Steigt man aus dem Schatten der Schlucht an den Abhang des Berges hinauf, in dessen Flanke sie sich eingewühlt hat, so überblickt man rings in der Landschaft die Wirkungen der Kräfte, welche die Entstehung der Schluchten bedingten. Überall kahle, zerrissene Hügel und Berge, waldlos und steinig. Typisch und charakteristisch sind die welligen Hänge von fast einander parallel verlaufenden Schluchten modelliert, Lehrbuchbilder der Erosionswirkung.
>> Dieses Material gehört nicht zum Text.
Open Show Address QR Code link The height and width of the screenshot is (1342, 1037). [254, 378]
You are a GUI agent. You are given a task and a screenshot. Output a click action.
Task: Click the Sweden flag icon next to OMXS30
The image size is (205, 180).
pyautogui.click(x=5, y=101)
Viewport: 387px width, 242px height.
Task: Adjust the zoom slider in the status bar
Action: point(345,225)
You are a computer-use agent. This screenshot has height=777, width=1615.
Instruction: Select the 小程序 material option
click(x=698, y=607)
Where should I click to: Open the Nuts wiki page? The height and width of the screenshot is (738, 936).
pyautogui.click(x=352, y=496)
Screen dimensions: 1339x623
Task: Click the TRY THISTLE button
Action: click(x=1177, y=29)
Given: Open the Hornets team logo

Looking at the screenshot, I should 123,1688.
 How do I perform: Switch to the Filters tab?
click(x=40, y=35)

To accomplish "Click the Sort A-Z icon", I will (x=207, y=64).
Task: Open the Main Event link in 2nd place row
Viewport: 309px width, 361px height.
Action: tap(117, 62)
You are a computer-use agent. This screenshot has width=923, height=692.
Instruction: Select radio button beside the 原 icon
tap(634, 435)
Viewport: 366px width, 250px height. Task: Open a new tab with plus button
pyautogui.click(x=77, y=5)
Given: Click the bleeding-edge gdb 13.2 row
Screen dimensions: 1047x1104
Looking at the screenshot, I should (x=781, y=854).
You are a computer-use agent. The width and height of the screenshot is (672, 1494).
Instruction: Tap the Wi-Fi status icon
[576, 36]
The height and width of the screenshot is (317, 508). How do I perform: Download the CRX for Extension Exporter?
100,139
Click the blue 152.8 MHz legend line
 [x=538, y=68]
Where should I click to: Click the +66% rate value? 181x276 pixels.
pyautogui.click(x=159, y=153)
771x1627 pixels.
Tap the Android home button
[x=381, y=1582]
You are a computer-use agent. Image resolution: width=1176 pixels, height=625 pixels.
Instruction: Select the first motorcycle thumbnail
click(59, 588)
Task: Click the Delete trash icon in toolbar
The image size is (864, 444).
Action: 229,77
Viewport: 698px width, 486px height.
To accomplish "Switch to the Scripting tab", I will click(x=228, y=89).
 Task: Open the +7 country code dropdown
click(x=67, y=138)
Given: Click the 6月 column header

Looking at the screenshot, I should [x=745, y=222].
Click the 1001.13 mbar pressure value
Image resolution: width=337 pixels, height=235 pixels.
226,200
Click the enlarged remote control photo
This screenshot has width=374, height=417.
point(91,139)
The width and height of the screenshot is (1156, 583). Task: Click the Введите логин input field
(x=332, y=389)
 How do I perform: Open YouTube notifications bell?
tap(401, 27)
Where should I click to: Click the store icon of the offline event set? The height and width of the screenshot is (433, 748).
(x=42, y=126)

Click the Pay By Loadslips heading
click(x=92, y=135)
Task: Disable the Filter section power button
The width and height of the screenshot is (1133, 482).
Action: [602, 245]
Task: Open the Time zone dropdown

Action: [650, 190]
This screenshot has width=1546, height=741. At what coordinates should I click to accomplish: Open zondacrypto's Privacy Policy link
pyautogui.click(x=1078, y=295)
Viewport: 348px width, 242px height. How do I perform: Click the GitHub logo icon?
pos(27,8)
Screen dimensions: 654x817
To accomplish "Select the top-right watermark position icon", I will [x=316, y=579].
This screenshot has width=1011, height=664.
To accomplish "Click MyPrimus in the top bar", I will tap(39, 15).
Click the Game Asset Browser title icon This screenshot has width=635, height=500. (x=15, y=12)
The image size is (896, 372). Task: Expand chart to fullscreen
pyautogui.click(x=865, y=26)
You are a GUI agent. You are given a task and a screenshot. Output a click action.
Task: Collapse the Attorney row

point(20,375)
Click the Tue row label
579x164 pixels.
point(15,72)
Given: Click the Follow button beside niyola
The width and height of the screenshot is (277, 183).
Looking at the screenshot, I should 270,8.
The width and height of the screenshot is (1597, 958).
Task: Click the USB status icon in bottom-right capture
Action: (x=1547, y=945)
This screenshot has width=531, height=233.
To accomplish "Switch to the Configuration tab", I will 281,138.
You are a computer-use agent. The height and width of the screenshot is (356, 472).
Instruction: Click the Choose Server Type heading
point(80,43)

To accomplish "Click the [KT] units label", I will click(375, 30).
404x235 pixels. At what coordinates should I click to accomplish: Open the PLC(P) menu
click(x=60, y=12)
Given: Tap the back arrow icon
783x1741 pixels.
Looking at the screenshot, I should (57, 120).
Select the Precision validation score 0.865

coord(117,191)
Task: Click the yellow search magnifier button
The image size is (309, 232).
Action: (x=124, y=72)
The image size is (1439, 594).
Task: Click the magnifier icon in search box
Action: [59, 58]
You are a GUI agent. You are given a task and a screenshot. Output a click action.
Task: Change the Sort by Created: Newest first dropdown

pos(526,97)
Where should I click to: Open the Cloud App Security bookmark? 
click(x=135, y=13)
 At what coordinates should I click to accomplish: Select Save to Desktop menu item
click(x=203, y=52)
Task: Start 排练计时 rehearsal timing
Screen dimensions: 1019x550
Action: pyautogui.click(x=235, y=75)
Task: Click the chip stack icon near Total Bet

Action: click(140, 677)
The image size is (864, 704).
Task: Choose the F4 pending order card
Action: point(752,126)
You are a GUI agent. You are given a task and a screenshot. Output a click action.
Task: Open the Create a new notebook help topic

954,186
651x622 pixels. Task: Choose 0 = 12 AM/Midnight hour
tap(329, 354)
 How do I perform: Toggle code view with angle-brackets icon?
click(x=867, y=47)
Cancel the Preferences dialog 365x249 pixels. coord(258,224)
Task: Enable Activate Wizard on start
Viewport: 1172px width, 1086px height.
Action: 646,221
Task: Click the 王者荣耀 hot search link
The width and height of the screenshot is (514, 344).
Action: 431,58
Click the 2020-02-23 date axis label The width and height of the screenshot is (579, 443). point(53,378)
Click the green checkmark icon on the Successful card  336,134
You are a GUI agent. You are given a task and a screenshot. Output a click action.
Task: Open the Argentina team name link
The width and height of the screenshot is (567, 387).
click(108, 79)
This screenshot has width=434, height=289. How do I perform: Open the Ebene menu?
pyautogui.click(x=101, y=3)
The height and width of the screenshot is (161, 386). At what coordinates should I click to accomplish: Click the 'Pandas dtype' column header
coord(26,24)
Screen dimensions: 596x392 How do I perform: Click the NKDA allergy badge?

Unwillkürlich steigt einem der Gedanke auf: Wie ganz anders würde der Balkan aussehen, existierten die Schluchten nicht und mit ihnen die Bedingungen, welche ihr Werden verschuldeten.

Abb. 103. Süßwasserkrabbe (Potamon fluviatilis var. edule Latr.). Weibchen mit Jungen unter dem Hinterleib und auf dem Rücken.

DREIZEHNTES KAPITEL

IM HAIN MAMRE

STRUMIZA. BELASIZA PLANINA. GEWGELI.

Nicht weit von Dedeli, dem Endpunkt der von unseren Truppen gebauten Seitenstrecke der Wardarbahn, lag in einem schönen Hain aus Ulmen und Eichen das Oberkommando der I. Bulgarischen Armee. Im Heere nannte man dies Wäldchen den Hain Mamre; wie dieser Name entstanden ist, war nicht herauszubringen. Zum Oberkommando gehörte der deutsche Führer der Spezialwaffen, Generalleutnant Posseldt. Dieser hatte mich bei Gelegenheit eines Ausflugs, den ich mit den Kollegen beim Hochschulkurs in Üsküb zu ihm gemacht hatte, eingeladen, meine Arbeitsstätte für einige Zeit bei ihm aufzuschlagen.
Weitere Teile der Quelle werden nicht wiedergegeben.